Relancer une marque horlogère historique: un pari risqué
 
Le 13-12-2013

Chaque année, des entrepreneurs rachètent des enseignes horlogères pour les relancer. L’histoire de la marque est systématiquement mise en avant comme plus value.

« Manufacture Royale a été créée par Voltaire en 1770. C’est dans son atelier de Ferney, à la frontière genevoise, que l’écrivain et grand philosophe français a produit des montres et des mouvements à remontage mécanique destinés à la cour de Louis XV et aux têtes couronnées d’Europe ».

Cette légende, c’est le socle historique de la marque qui vient d’être reprise par une même famille : Marc Guten, qui a œuvré près de vingt-cinq ans au sein du groupe Richemont et ses cousins David, Alexis et Gérard Gouten, tous trois dirigeants d’entreprise et professionnels de la branche. Ces quatre connaisseurs de l’industrie horlogère entendent relancer Manufacture Royale, devenue, grâce à cette anecdote, historique. Ils comptent ainsi assurer à la marque un développement international et lui donner une nouvelle envergure.

« Grâce à nos réseaux, nous pouvons démarcher de nombreux détaillants à travers le monde », explique Marc Guten qui ambitionne d’ouvrir à terme une cinquantaine de points de vente. Rencontré il y a quelques jours à Genève, ce dernier était en partance pour une tournée asiatique. Dans son viseur, Hongkong, Shanghai, Macao, Taiwan et Singapour. Le Genevois d’adoption connaît très bien ces marchés, puisque c’est lui qui y a ouvert les premiers points de vente pour Vacheron Constantin.

« J’ai inauguré la première boutique à Pékin en 1999, puis j’ai développé la marque dans toute l’Asie Pacifique», raconte l'entrepreneur. « L’Empire du Milieu et les pays émergents restent très friands des marques helvétiques, surtout celles qui ont une histoire et une tradition », rajoute-t-il.

Le premier tourbillon à 50 000 francs
Cependant, trouver un réseau de distributeurs n’est pas la seule tâche qui incombe aux nouveaux propriétaires de l’enseigne. « Nous sommes en train de repenser le modèle, de développer de nouveaux mouvements et de constituer un stock, explique Marc Guten. Nous travaillons également sur le logo et le site Internet. Notre challenge consiste à faire évoluer la marque. Mais cela fait partie du charme et de l’intérêt de notre aventure. »

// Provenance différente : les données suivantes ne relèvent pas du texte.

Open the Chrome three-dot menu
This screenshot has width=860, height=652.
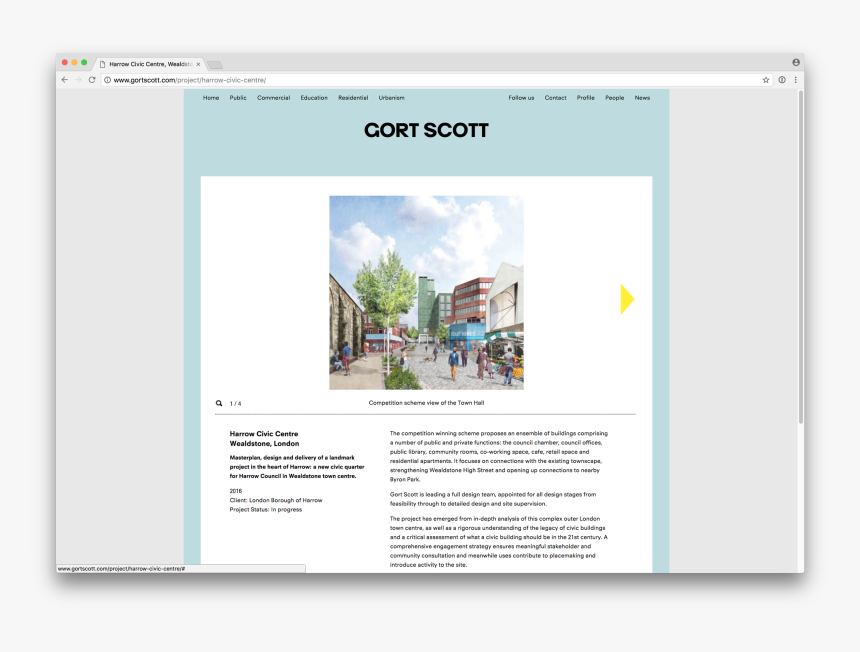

Ainsi, Manufacture Royale entend proposer de nouveaux modèles à la Foire de Bâle, plus consensuels mais toujours dans le haut de gamme. La marque sera également présente dans les salons du Beau-Rivage à Genève lors du traditionnel SIHH au mois de janvier prochain. Malgré leur production de niche (quelque centaines de pièces), l’objectif sera de vendre le maximum de montres aux détaillants venus du monde entier à ces deux manifestations.

Dès lors, quel est l’atout de Manufacture Royale par rapport à une marque établie ? « La marque dispose d’une manufacture horlogère à Vallorbe. Cette dernière s’est concentrée sur la fabrication de deux mouvements à grandes complications conçus selon les critères techniques de la haute horlogerie. » Et le prix du premier tourbillon, le modèle Androgyne, commence à 50'000 francs, « un atout » selon Marc Guten. En effet, l’entrée de gamme de la plupart des tourbillons des célèbres garde-temps helvétiques se situerait plutôt aux alentours des 100'000 francs.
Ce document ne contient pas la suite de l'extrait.